◆ **WORK REQUEST**: This exercise calls for the line with "Task: Edit the Assigned status pencil icon", the line with "You are a computer-use agent.", and all lines between them in the material below, output exactly and with no other lines.

◆ **LISTED ENTRIES**:
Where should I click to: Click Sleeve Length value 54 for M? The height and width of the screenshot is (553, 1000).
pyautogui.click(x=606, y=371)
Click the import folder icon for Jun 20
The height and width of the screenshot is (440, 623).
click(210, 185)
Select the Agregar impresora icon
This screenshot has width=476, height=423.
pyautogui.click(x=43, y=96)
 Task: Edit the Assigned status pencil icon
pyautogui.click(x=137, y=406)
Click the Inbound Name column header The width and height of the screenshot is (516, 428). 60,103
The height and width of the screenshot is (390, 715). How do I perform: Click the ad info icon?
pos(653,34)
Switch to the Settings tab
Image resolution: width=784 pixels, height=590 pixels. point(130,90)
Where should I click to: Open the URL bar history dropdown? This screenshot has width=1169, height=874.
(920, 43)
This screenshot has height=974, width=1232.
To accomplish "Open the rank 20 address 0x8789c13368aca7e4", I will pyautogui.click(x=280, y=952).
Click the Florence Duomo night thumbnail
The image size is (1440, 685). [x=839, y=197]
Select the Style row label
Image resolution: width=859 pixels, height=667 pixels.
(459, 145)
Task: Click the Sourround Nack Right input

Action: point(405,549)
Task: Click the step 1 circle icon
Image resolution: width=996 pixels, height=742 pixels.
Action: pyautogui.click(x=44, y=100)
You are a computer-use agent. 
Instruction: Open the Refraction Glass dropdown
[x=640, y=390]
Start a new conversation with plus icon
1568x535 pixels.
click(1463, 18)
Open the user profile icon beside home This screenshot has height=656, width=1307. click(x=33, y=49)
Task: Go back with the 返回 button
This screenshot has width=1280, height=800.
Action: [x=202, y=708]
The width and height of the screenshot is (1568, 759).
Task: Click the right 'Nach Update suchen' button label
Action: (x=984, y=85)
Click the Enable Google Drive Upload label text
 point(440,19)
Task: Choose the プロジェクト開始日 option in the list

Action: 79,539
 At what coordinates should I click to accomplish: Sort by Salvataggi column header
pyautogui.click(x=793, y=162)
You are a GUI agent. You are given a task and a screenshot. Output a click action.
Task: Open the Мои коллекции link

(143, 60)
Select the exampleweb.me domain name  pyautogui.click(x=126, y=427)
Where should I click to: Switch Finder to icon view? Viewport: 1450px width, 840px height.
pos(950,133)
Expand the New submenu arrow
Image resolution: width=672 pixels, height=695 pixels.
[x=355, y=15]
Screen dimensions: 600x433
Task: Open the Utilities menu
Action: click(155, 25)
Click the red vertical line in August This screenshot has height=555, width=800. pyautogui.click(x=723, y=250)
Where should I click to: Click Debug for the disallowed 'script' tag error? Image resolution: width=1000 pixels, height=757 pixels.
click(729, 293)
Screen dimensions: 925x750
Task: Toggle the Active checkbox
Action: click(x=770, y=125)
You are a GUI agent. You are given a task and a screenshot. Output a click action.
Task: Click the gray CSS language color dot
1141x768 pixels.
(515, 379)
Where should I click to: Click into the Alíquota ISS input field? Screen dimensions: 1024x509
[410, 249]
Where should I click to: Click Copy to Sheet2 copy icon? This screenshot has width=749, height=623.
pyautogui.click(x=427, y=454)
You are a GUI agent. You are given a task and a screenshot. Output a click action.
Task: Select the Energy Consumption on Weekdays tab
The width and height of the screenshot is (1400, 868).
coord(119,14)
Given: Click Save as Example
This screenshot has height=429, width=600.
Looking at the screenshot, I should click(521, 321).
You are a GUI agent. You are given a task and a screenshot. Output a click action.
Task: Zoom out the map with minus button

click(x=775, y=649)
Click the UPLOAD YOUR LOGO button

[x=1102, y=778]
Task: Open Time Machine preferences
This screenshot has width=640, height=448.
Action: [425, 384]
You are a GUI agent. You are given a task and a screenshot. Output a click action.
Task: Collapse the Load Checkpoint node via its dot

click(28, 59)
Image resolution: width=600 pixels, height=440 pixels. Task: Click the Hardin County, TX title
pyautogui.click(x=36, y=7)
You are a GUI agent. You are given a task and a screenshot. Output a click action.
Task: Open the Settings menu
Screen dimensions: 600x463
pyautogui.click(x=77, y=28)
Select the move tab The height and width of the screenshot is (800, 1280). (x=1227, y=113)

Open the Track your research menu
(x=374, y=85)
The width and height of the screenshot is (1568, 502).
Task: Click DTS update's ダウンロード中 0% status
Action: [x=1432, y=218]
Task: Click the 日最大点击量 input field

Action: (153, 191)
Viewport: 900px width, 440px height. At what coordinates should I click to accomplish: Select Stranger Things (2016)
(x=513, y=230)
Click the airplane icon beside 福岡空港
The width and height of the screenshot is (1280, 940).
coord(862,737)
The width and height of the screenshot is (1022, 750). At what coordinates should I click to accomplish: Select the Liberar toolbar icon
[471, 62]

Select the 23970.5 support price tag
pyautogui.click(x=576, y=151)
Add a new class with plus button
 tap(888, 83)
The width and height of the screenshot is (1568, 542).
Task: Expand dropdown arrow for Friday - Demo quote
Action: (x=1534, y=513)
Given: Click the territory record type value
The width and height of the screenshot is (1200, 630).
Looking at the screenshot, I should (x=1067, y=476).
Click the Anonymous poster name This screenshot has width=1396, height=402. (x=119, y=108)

◆ **REPLY TO THE EXERCISE**:
 Task: Edit the Assigned status pencil icon
pyautogui.click(x=137, y=406)
Click the Inbound Name column header The width and height of the screenshot is (516, 428). 60,103
The height and width of the screenshot is (390, 715). How do I perform: Click the ad info icon?
pos(653,34)
Switch to the Settings tab
Image resolution: width=784 pixels, height=590 pixels. point(130,90)
Where should I click to: Open the URL bar history dropdown? This screenshot has width=1169, height=874.
(920, 43)
This screenshot has height=974, width=1232.
To accomplish "Open the rank 20 address 0x8789c13368aca7e4", I will pyautogui.click(x=280, y=952).
Click the Florence Duomo night thumbnail
The image size is (1440, 685). [x=839, y=197]
Select the Style row label
Image resolution: width=859 pixels, height=667 pixels.
(459, 145)
Task: Click the Sourround Nack Right input

Action: point(405,549)
Task: Click the step 1 circle icon
Image resolution: width=996 pixels, height=742 pixels.
Action: pyautogui.click(x=44, y=100)
You are a computer-use agent. 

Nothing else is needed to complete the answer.